◆ **Source**
New book details Speckle Park breed’s beginnings

A Saskatchewan producer has drawn on extensive documents and photos to tell the story of the breed’s founding

In 1973, three Speckle Park steers took second at The Royal Agricultural Winter Fair in Toronto. The Glasman family of Manitoba bought the steers from the Lamonts, expertly fitted them and entered them in the Royal. Left to right: Gayle Glasman, Vern Croy, Bob Switzer and Larry Glasman.

Christine Pike, a Saskatchewan farm owner and cattlewoman, has published a book about the Speckle Park breed’s beginnings and the contributions of the late Mary Lindsay, who created the Lindsay Lineback. The Speckle Park is one of very few cattle breeds developed in Canada.

◆ **Given exercise 1**
List the people the caption in the Speckle Park text identifies, left to right, in the 1973 photo.

◆ **Recorded data**
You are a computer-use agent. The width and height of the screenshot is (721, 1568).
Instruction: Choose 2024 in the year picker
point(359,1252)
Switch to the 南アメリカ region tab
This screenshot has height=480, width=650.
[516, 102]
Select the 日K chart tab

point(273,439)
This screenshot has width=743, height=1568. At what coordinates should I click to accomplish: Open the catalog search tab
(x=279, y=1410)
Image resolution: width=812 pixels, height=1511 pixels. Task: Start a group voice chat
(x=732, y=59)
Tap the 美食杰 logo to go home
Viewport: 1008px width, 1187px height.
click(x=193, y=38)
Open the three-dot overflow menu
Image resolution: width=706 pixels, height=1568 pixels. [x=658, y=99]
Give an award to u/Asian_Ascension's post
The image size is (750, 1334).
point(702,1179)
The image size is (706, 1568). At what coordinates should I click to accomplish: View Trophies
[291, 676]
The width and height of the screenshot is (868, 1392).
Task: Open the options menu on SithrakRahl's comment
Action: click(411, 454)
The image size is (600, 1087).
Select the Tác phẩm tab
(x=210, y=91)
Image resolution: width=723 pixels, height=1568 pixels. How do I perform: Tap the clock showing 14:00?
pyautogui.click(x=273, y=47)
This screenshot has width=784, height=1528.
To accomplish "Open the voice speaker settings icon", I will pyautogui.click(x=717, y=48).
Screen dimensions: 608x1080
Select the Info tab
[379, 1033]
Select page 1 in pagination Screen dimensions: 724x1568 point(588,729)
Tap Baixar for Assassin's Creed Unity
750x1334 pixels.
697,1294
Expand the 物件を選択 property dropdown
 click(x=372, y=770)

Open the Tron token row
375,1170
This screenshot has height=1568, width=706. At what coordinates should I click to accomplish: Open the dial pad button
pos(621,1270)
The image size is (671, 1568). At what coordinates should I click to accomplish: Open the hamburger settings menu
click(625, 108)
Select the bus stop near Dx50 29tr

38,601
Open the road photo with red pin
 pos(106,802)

◆ **Given exercise 2**
In the records, swap "clock" for "timer" from the line with "Image resolution: width=723" up to and including the line with "will pyautogui.click(x=717, y=48).", keeping everything else the same. Give only those lines.

◆ **Expected answer 1**
Gayle Glasman, Vern Croy, Bob Switzer, Larry Glasman

◆ **Expected answer 2**
Image resolution: width=723 pixels, height=1568 pixels. How do I perform: Tap the timer showing 14:00?
pyautogui.click(x=273, y=47)
This screenshot has width=784, height=1528.
To accomplish "Open the voice speaker settings icon", I will pyautogui.click(x=717, y=48).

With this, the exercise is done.